_GIVEN INSTRUCTION_: Switch every "Click" in these lines to "Select" and keep the rest unchanged. Leave out the pictures when you give them back.

# # #

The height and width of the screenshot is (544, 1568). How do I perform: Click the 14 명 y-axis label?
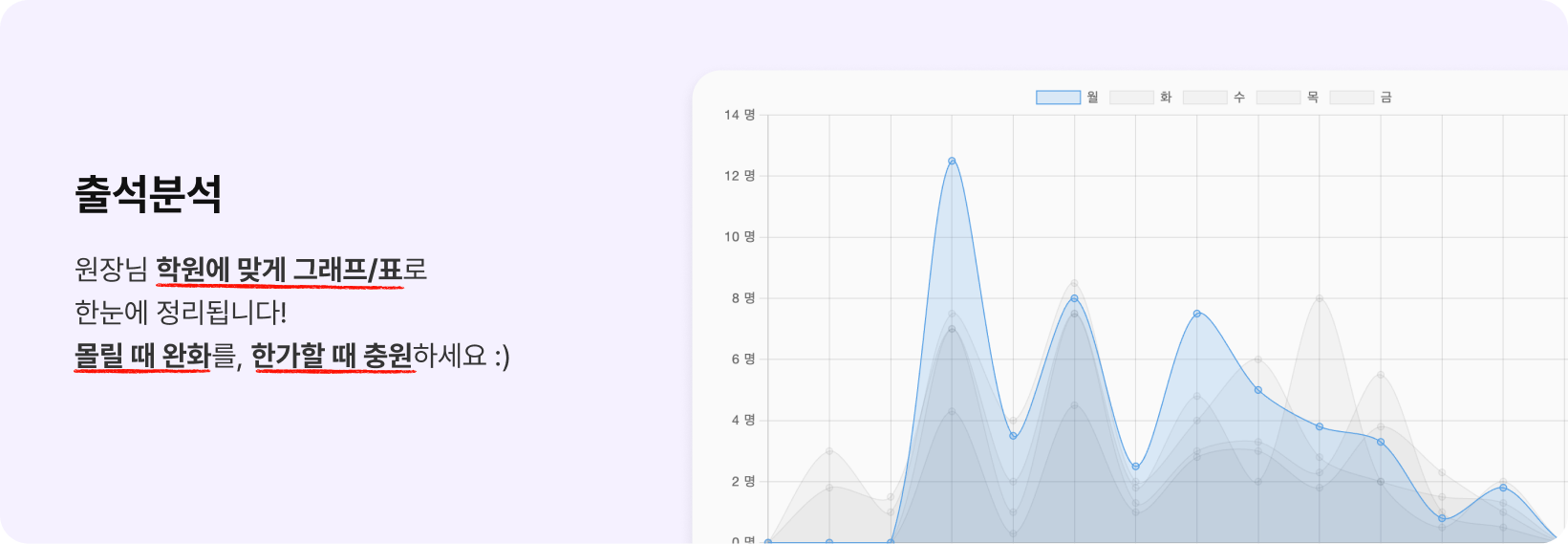tap(739, 115)
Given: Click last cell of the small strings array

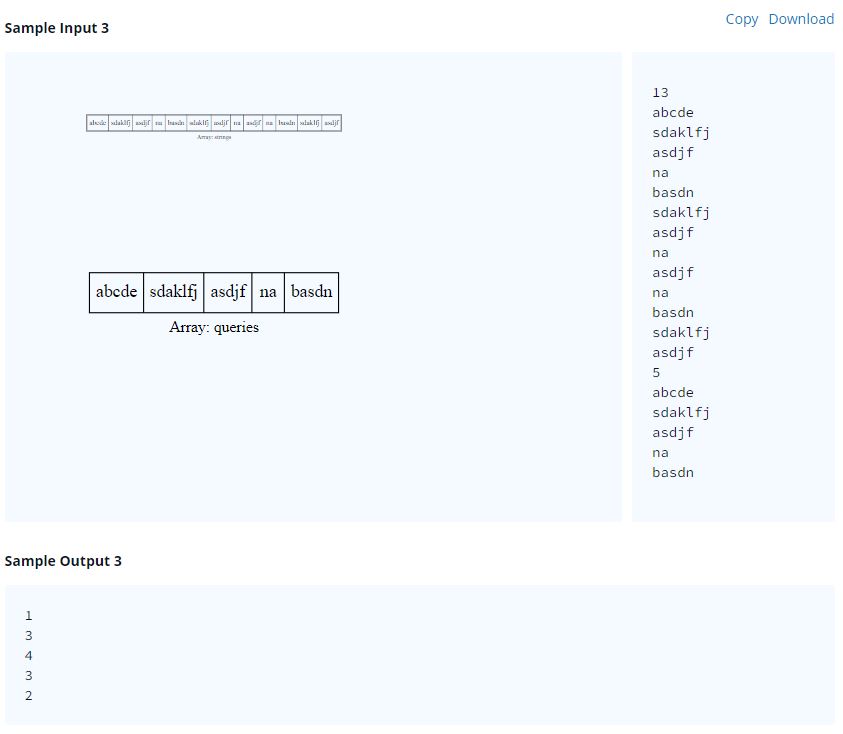Looking at the screenshot, I should point(332,123).
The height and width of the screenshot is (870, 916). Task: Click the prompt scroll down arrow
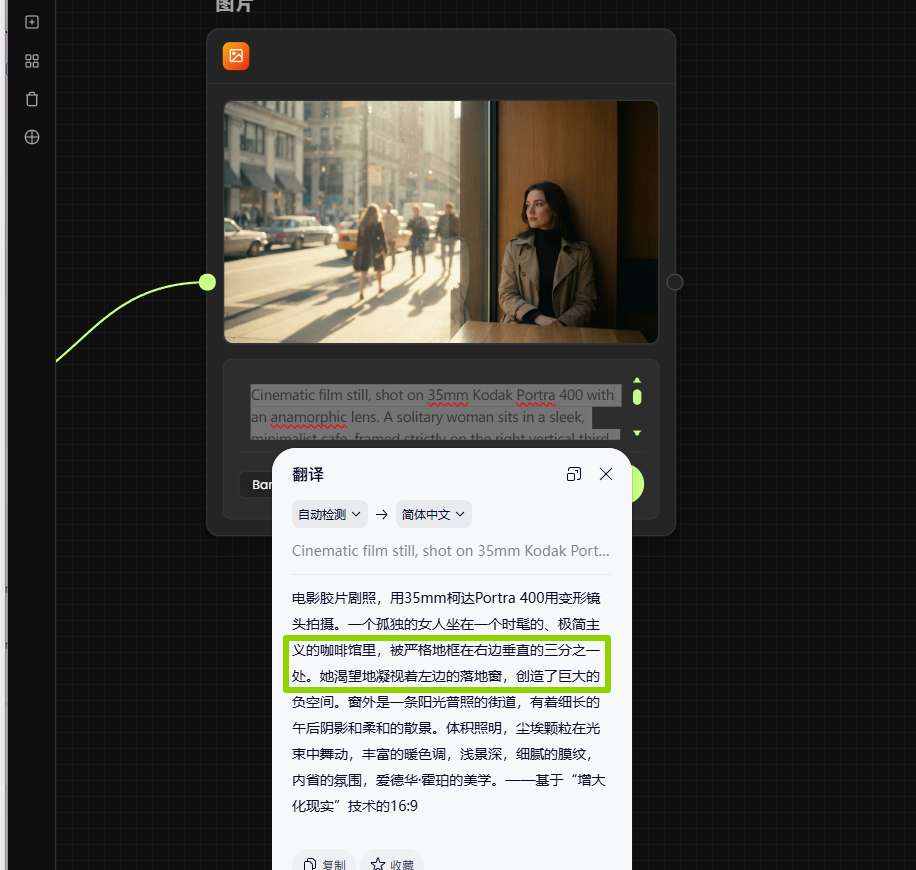637,433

# # #

_EXERCISE OUTPUT_:
The height and width of the screenshot is (544, 1568). How do I perform: Select the 14 명 y-axis label?
tap(739, 115)
Given: Select last cell of the small strings array

Looking at the screenshot, I should point(332,123).
The height and width of the screenshot is (870, 916). Task: Select the prompt scroll down arrow
637,433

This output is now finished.